(Stored records)

======

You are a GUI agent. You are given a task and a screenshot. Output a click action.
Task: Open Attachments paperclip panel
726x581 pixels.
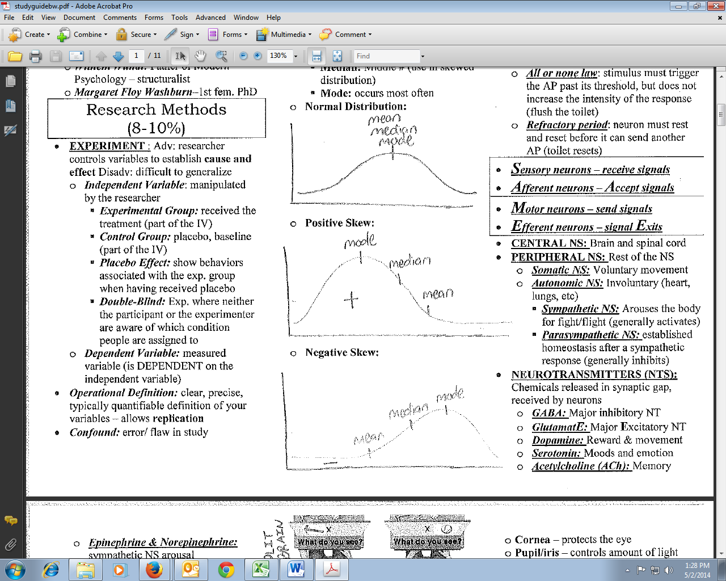point(10,545)
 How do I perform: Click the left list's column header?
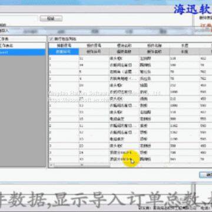coord(22,39)

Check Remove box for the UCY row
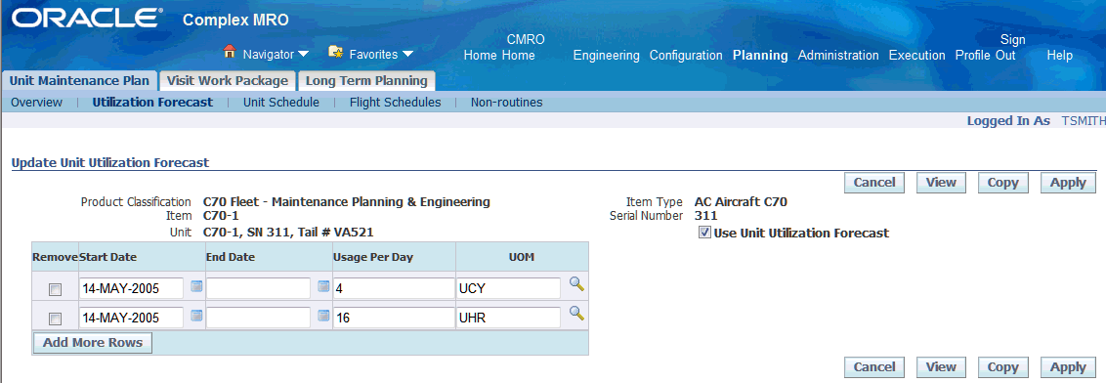coord(55,289)
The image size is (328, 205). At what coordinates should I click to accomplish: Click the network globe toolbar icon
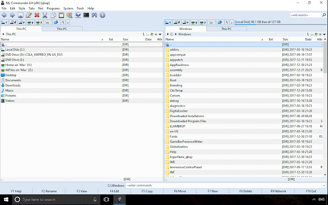tap(78, 15)
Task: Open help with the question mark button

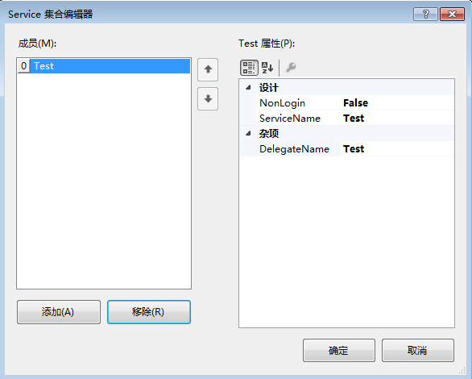Action: coord(425,15)
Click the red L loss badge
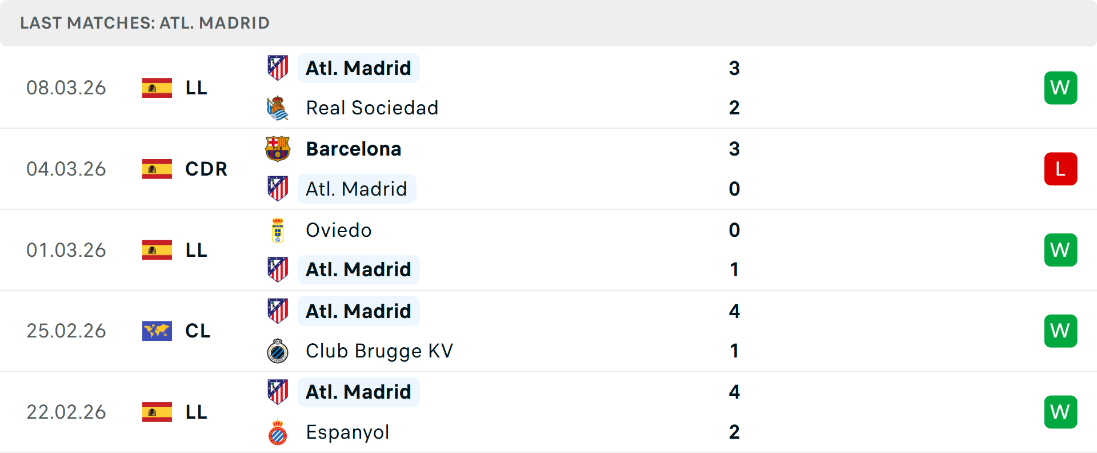This screenshot has width=1097, height=453. pyautogui.click(x=1060, y=169)
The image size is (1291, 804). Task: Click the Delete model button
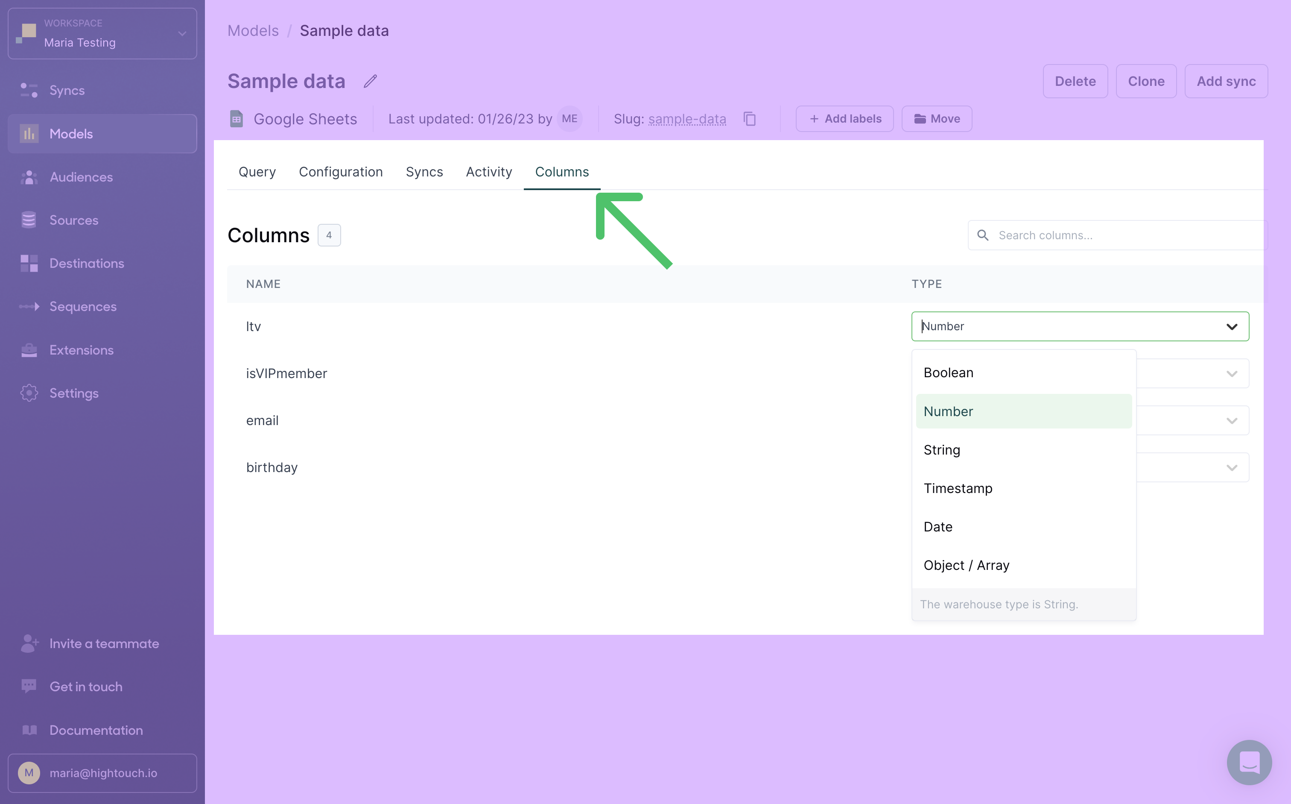(x=1075, y=81)
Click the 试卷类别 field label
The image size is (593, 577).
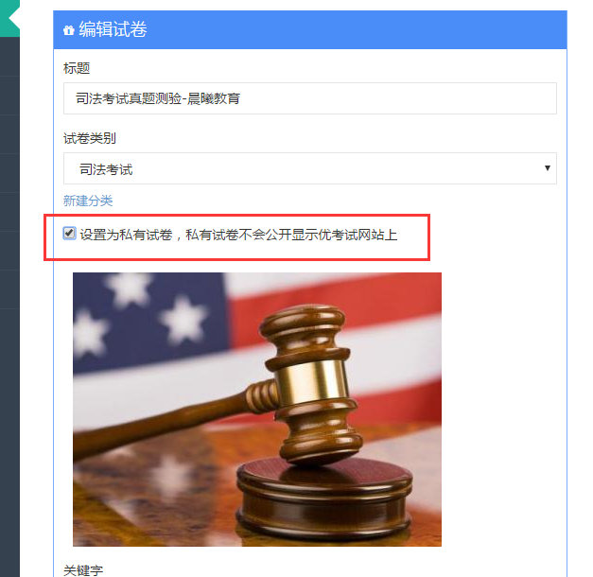tap(90, 138)
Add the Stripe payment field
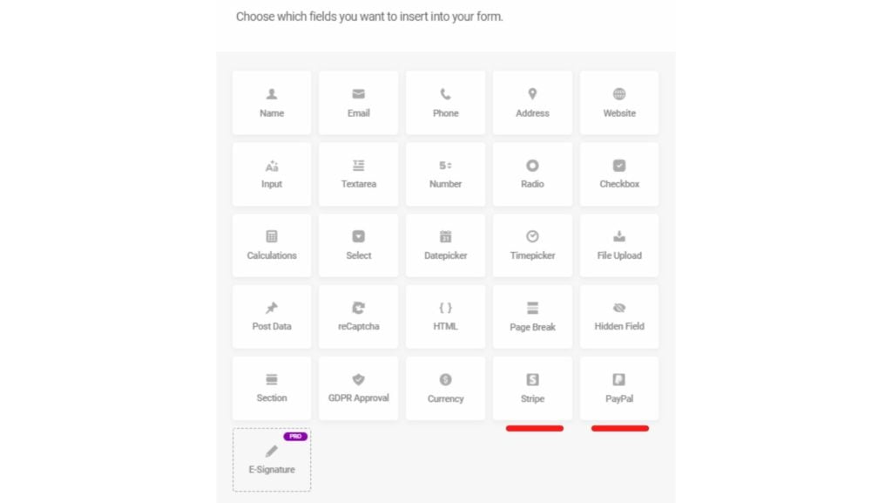The height and width of the screenshot is (503, 892). click(x=532, y=388)
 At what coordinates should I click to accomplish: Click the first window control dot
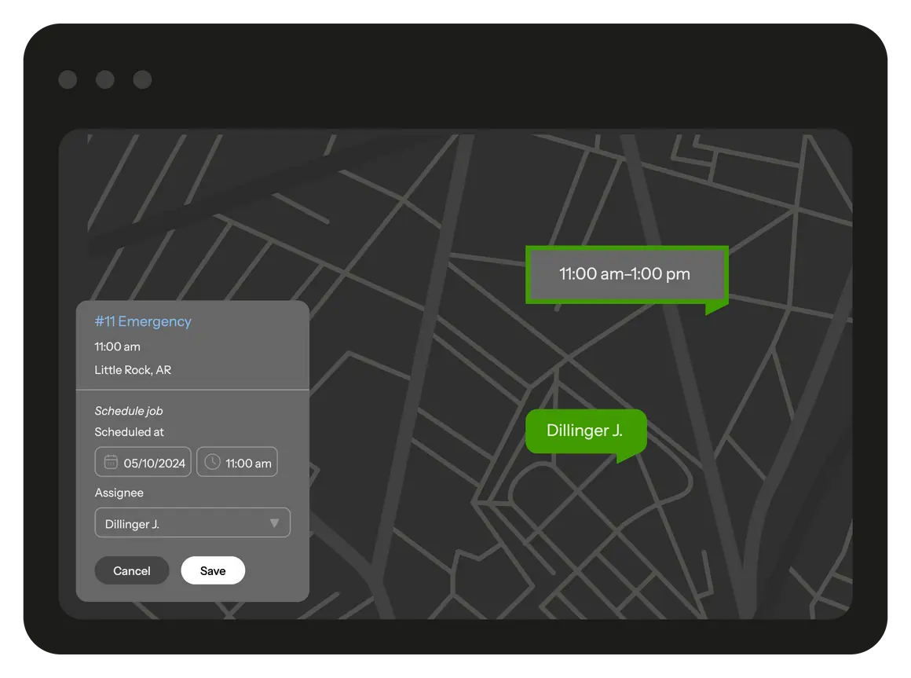[x=68, y=79]
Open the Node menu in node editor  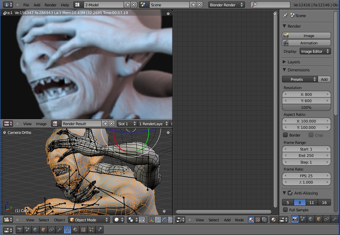point(239,220)
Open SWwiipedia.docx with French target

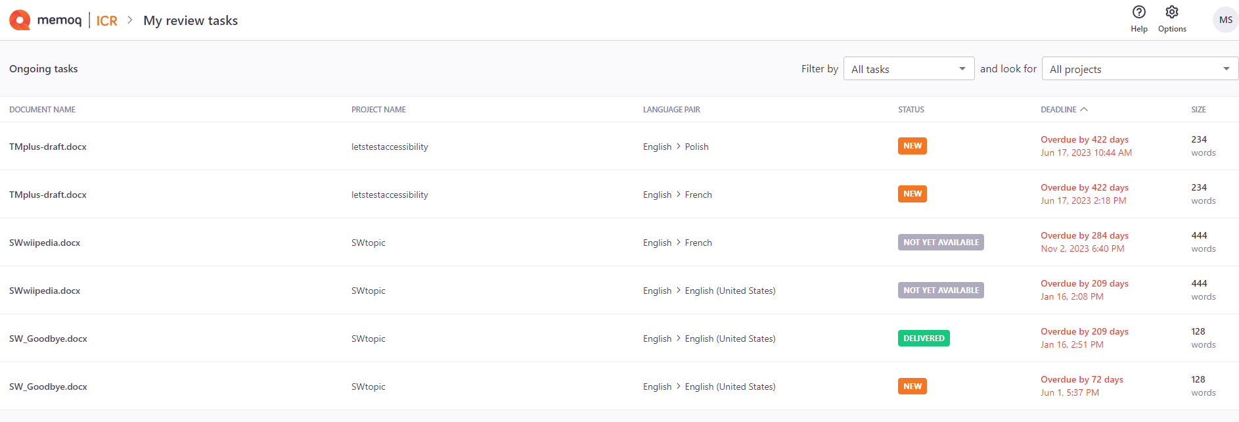coord(45,243)
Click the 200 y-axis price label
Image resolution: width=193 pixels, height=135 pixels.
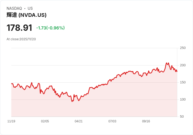point(183,65)
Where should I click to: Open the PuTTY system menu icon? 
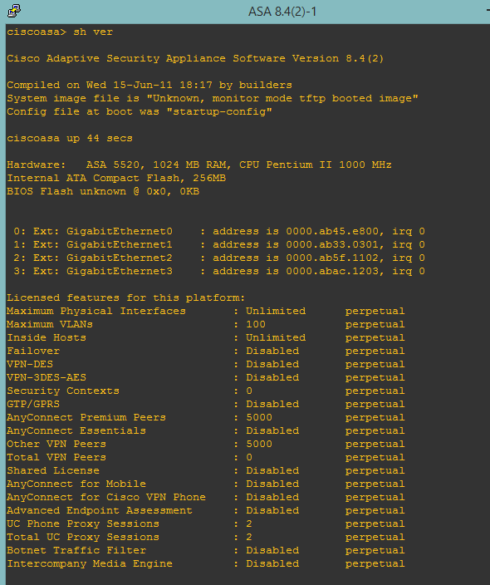click(14, 11)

======

Exercise objective:
How many of the lines above contain the string "label"? Give the number only.

Exercise response:
2